Екатерина передала просьбу, но Мельгунов и Нарышкин устроили поссорившимся любовникам примирение. Петр был весьма раздосадован на фаворитку и, чтобы поддеть жену, рассказал ей, как «Романовна» отказывалась надеть ее портрет, «когда он ее пожаловал камер-фрейлиною, и хотела иметь его портрет». «Он думал, что осержусь, – передавала Екатерина, – но когда увидел, что я тому смеюсь, тогда вышел вон из комнаты»204.
Такие сцены, конечно, не прибавляли спокойствия дворцовой жизни. И не укрепляли положения клана Воронцовых. В любую минуту фаворитка из-за своей необузданной ревности могла потерять благоволение государя. Видимо, родные объяснили девице, что в надежде на будущее полезнее смириться с мимолетными изменами императора. Судя по поведению «Романовны» в летних резиденциях, куда Петр уезжал в окружении целого букета красавиц, она научилась сдерживаться и даже стала чем-то вроде предводительницы этого летучего отряда.
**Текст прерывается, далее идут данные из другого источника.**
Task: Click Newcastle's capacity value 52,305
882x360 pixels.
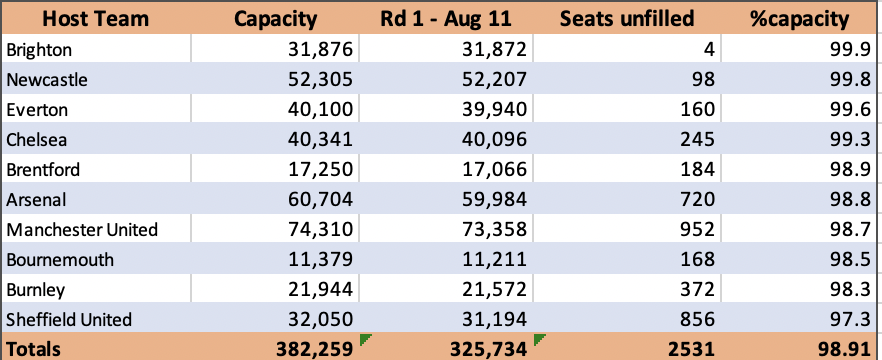Action: pos(275,79)
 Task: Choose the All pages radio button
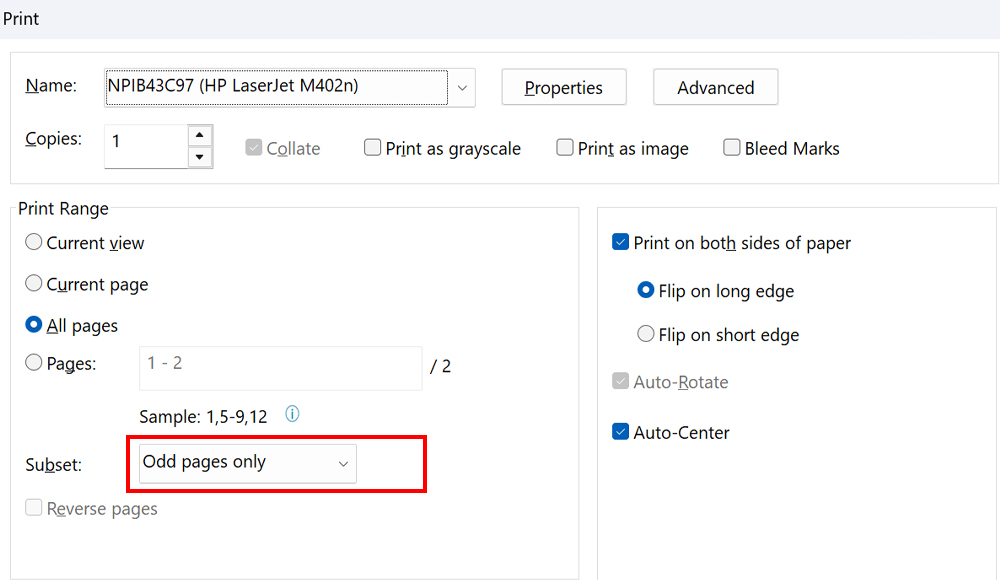coord(34,325)
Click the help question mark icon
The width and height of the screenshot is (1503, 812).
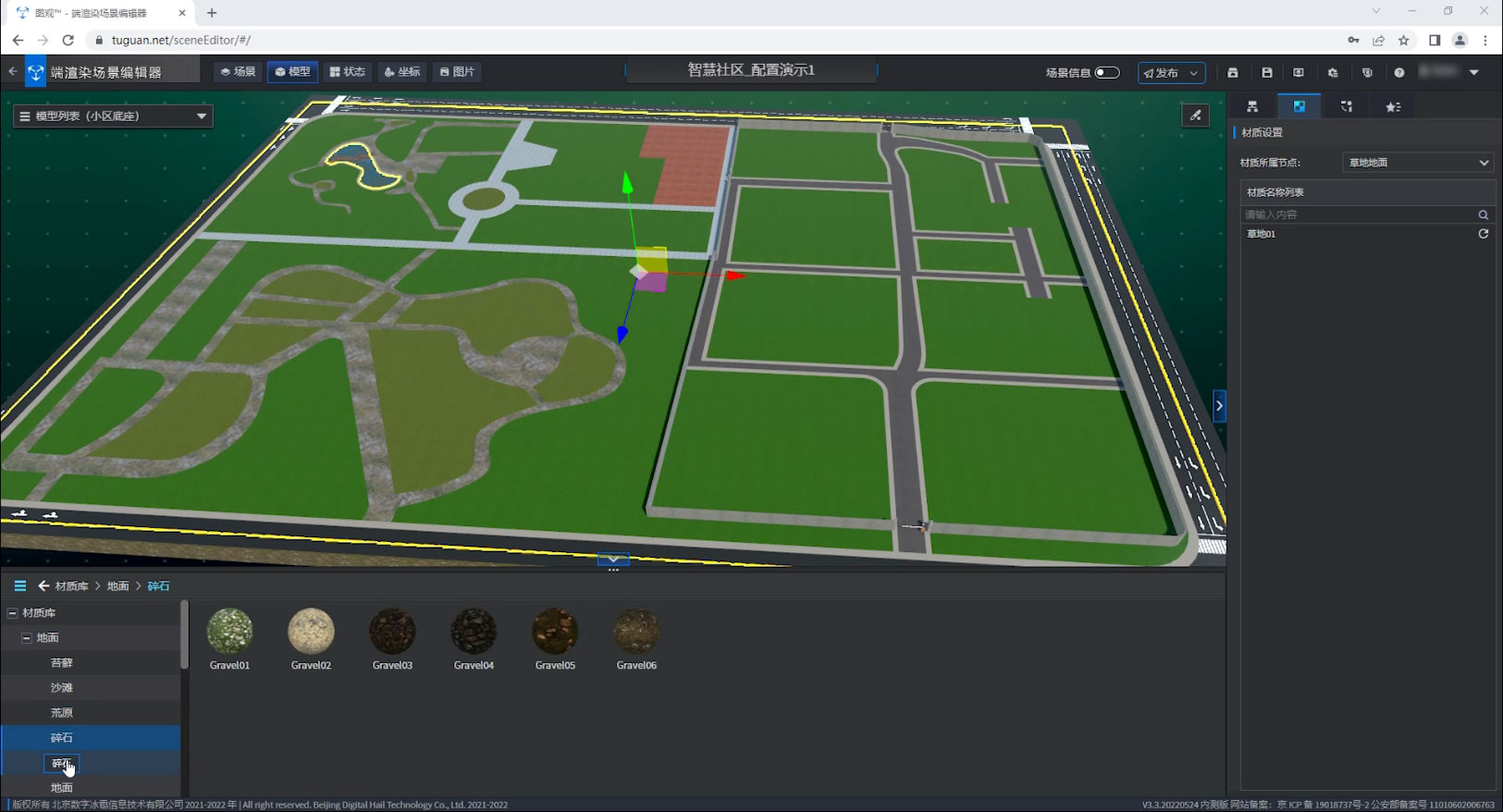pyautogui.click(x=1399, y=72)
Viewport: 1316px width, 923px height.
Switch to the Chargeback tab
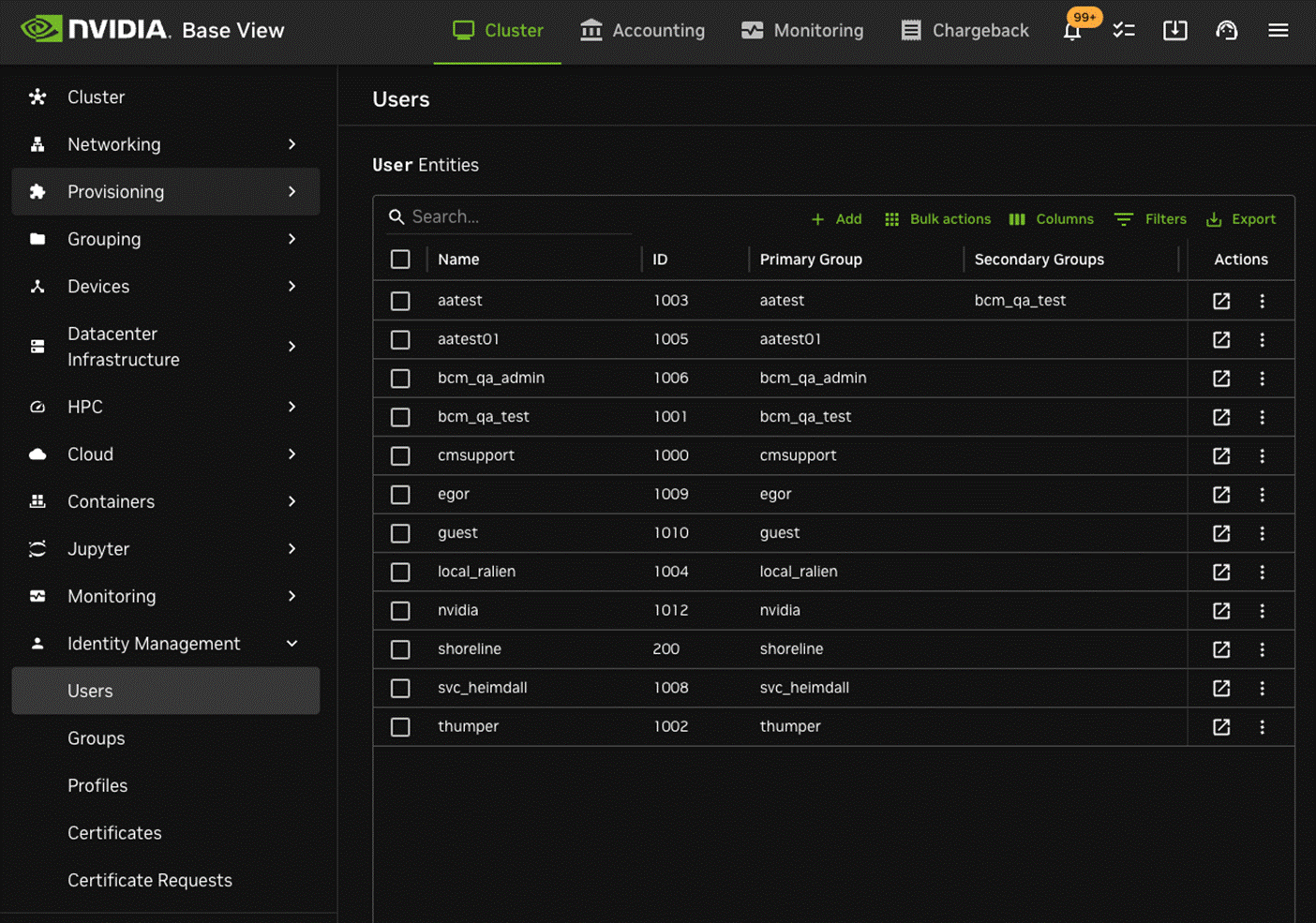964,30
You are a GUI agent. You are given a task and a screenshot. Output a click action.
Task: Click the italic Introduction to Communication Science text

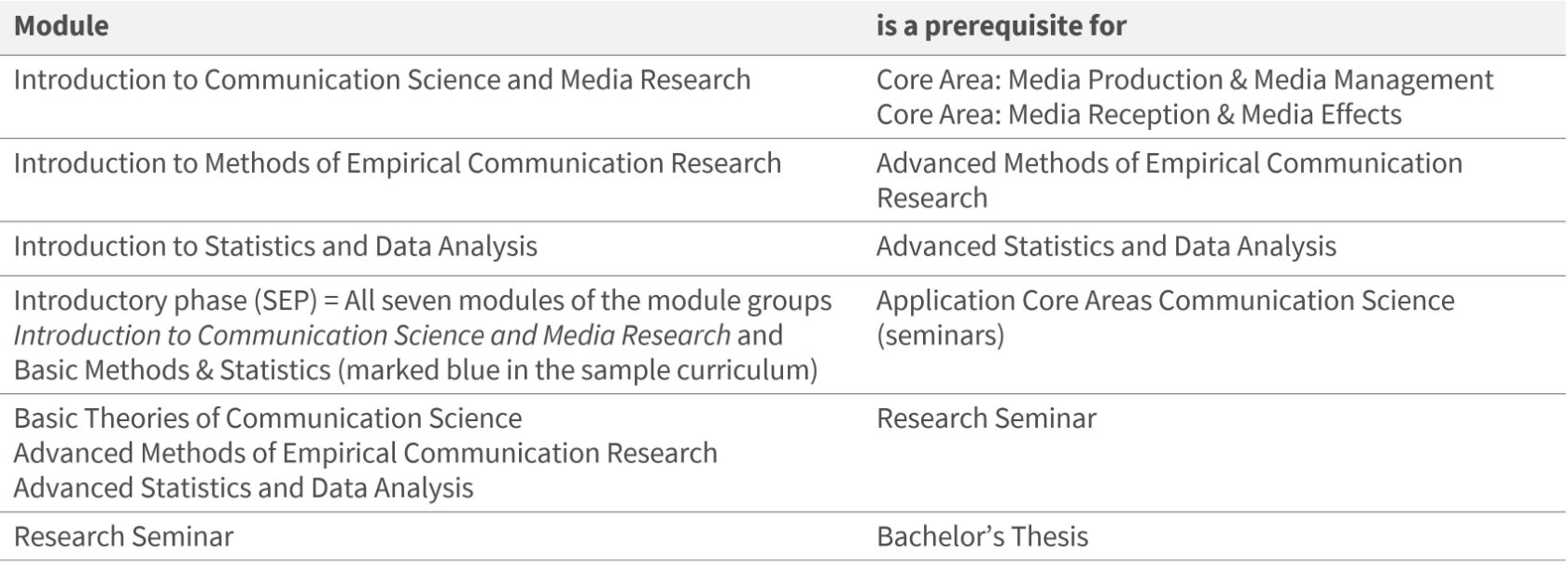click(x=371, y=335)
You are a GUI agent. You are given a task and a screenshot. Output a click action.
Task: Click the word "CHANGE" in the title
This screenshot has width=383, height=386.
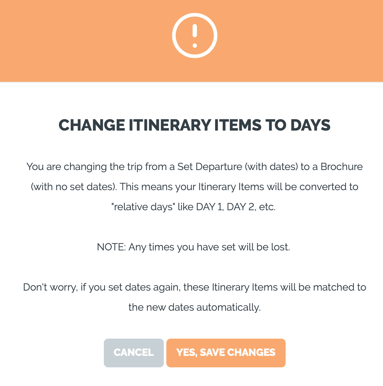click(x=92, y=125)

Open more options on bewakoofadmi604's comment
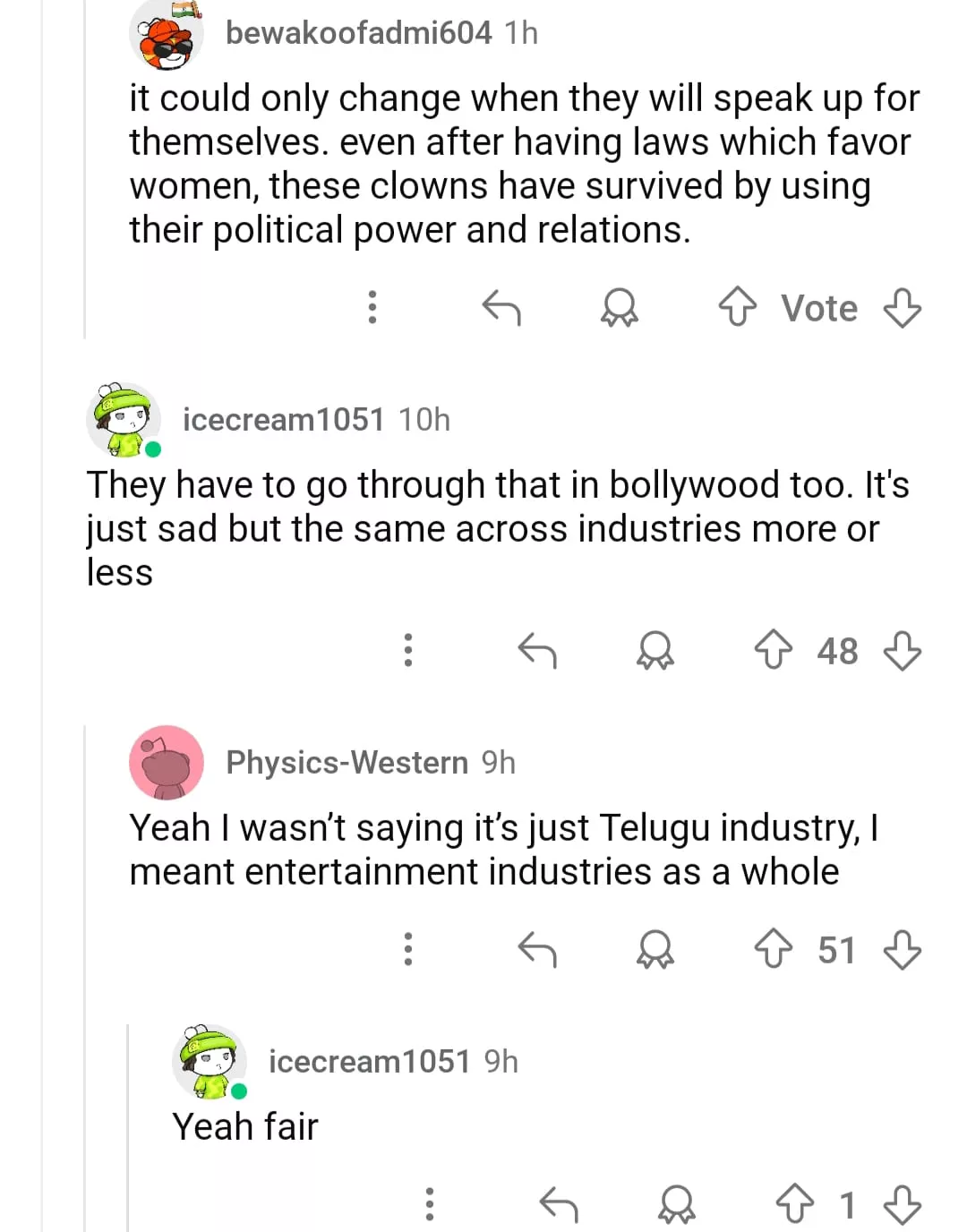[372, 307]
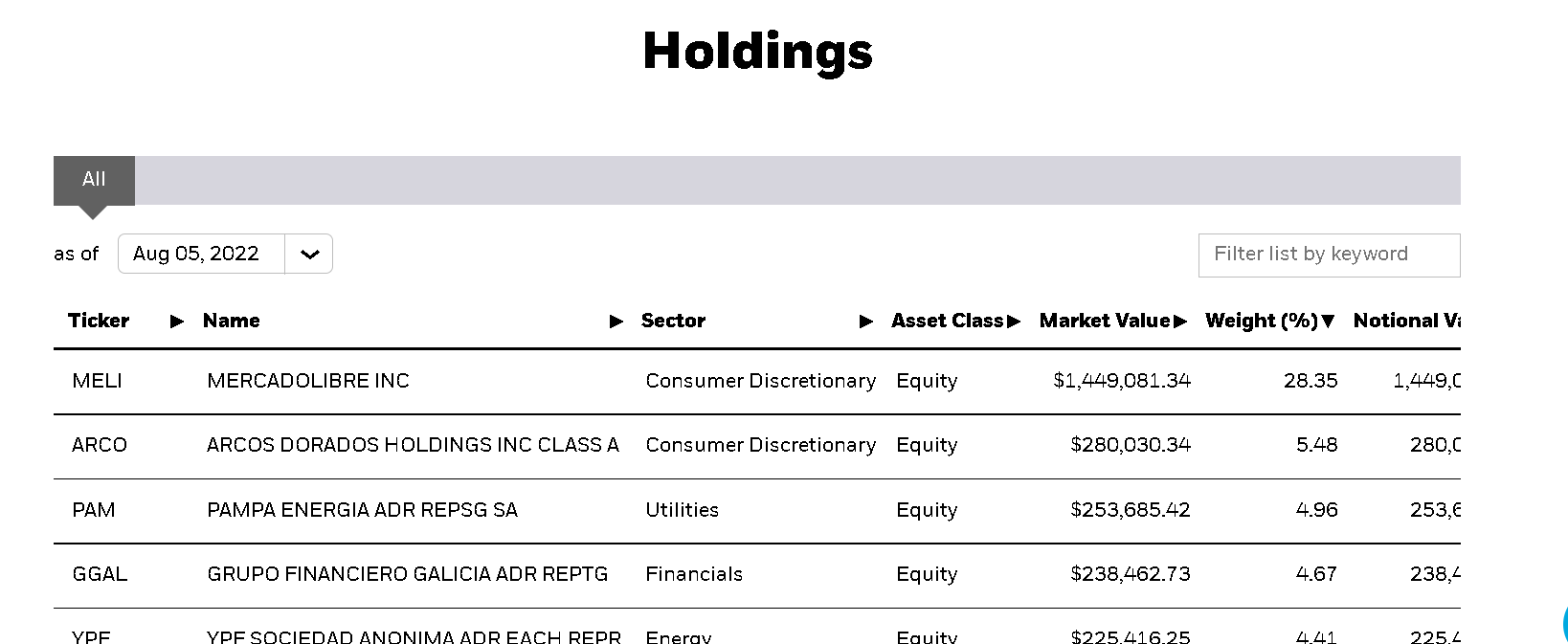1568x644 pixels.
Task: Click the blue widget at right edge
Action: click(1564, 622)
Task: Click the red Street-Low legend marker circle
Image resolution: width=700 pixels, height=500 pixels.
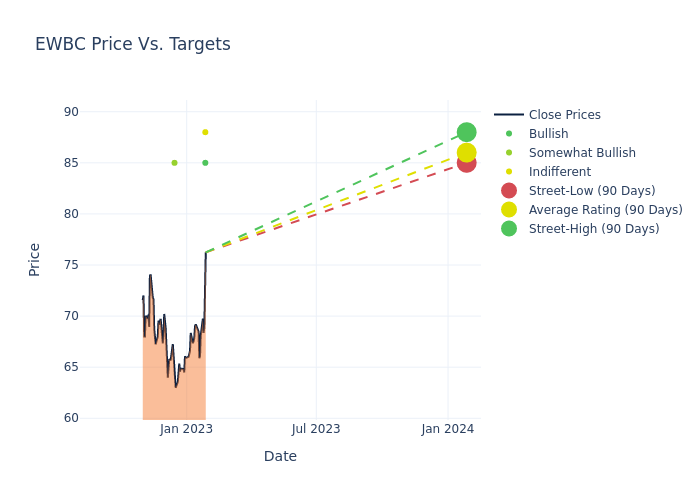Action: click(509, 191)
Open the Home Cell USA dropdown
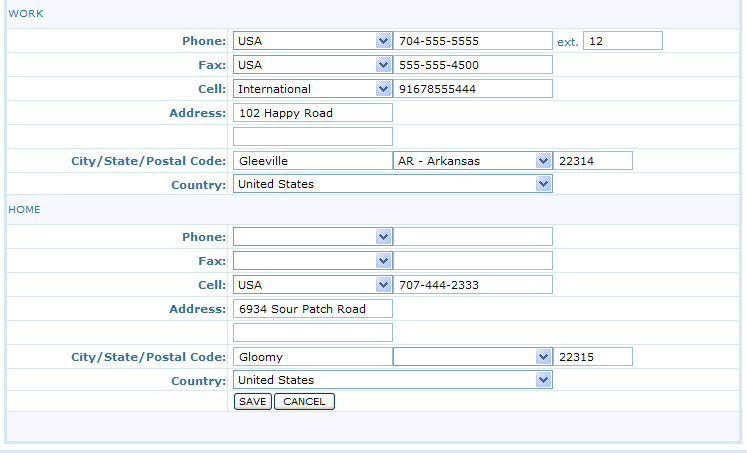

Первой, но не единственной из любовниц.
Тем временем у родных дела складывались совсем не так хорошо, как мечталось. Да, Петр давал Воронцовым ответственные поручения. Так, Роман Илларионович возглавил комиссию по составлению нового Уложения, но неизменно встречал здравые возражения императора при попытке внести в проект пункты о монополии дворянства на владение землей и содержание промышленных предприятий205. Брат фаворитки Александр Романович был назначен полномочным министром в Лондон. По дороге молодой камергер должен был заехать в Пруссию, и царь писал Фридриху II: «Он умен и полон усердия и доброй воли, и я думаю, что он сделает все, чтобы хорошо исполнить мои приказания»206. Вот ключевые слова. Петр хотел приказывать, а не советоваться.